# A triangle has corners at (0, 5 ), ( 1, -2), and (7, -4 )#. If the triangle is reflected across the x-axis, what will its new centroid be?

Jan 16, 2016

$C = \left(2 \frac{2}{3} , - \frac{1}{3}\right)$

#### Explanation:

• You can find the centroid of the triangle before it is reflected, and just reflect that point.

• When you reflect a point across the x axis, you change the sign of the y-coordinate and leave the x-coordinate as it is.

• You can find the centroid you can use the centroid formula:
$\text{Centroid (C)} = \left(\frac{{x}_{1} + {x}_{2} + {x}_{3}}{3} , \frac{{y}_{1} + {y}_{2} + {y}_{3}}{3}\right)$ (TutorVista.com, 2016)

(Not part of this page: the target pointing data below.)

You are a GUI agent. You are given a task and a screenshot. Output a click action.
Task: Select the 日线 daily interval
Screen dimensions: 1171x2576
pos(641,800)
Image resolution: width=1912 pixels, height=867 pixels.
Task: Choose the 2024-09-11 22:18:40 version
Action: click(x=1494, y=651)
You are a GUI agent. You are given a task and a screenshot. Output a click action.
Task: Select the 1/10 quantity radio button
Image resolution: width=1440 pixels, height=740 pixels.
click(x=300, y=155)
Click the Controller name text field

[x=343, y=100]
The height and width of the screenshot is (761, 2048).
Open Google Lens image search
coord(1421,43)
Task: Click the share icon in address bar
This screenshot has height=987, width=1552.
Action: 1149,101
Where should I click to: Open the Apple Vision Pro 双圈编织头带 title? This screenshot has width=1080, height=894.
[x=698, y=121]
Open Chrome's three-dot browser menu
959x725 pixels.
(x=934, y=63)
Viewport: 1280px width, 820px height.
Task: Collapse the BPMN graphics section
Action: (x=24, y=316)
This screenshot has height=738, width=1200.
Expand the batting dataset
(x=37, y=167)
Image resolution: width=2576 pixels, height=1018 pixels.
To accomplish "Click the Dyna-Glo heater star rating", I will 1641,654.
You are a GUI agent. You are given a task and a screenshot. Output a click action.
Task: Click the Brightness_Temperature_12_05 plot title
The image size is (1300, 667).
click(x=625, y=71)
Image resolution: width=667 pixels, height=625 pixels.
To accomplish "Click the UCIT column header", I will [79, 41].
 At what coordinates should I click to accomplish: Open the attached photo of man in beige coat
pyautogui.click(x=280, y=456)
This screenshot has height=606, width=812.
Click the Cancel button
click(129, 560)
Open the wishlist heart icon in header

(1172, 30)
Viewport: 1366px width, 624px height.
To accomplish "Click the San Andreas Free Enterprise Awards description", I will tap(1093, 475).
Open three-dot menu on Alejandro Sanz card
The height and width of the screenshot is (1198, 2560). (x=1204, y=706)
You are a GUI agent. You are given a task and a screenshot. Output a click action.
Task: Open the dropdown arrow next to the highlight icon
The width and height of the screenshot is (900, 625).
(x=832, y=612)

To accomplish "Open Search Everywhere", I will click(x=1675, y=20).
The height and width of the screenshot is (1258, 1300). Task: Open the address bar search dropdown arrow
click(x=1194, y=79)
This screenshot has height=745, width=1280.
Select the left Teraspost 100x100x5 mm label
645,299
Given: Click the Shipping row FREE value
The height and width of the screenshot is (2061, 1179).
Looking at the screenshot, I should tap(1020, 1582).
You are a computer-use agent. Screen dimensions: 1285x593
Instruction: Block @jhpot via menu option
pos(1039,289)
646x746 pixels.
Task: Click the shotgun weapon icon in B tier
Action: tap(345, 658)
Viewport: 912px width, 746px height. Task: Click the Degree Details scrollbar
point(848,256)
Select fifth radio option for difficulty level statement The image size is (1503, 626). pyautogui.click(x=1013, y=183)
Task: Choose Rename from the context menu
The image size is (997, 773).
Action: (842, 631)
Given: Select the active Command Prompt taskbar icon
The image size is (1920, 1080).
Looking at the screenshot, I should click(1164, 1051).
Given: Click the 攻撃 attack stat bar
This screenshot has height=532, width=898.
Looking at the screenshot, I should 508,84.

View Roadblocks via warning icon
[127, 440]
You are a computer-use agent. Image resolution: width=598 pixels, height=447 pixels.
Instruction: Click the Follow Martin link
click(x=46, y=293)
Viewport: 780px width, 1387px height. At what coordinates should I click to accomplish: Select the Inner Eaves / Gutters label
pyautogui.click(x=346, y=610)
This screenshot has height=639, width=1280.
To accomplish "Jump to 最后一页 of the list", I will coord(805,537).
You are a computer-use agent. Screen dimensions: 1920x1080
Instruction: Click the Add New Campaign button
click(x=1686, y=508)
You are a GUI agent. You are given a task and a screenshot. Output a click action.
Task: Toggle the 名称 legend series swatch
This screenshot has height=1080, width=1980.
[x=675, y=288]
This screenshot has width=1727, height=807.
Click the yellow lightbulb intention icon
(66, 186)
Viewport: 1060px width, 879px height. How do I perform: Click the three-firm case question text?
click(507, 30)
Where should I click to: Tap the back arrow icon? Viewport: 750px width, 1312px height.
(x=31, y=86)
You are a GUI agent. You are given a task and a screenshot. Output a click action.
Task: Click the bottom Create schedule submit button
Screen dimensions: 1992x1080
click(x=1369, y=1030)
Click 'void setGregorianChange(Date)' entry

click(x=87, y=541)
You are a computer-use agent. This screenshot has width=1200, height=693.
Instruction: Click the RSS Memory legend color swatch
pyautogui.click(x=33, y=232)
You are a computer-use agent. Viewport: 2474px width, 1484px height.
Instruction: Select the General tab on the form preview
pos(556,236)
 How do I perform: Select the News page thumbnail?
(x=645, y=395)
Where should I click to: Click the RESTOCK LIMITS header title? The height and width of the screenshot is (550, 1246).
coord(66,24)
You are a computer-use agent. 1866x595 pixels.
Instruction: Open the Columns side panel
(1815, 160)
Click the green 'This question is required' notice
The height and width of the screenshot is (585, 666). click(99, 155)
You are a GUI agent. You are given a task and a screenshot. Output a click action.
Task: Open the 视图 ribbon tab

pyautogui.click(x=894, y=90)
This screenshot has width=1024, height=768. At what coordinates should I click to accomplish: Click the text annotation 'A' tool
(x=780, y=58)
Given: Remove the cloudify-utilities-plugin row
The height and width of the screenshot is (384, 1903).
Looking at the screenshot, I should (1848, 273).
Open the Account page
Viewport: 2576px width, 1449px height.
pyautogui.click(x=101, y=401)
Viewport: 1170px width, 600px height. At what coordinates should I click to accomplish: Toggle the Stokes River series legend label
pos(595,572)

• $C = \left(\frac{0 + 1 + 7}{3} , \frac{5 - 2 - 4}{3}\right)$

$C = \left(2 \frac{2}{3} , - \frac{1}{3}\right)$

• The reflection of that centroid is $\left(2 \frac{2}{3} , \frac{1}{3}\right)$

-References
TutorVista.com, 2016. Centroid Formula. [Online]. Available from:
http://formulas.tutorvista.com/math/centroid-formula.html. [Accessed: 16th Jan 2016].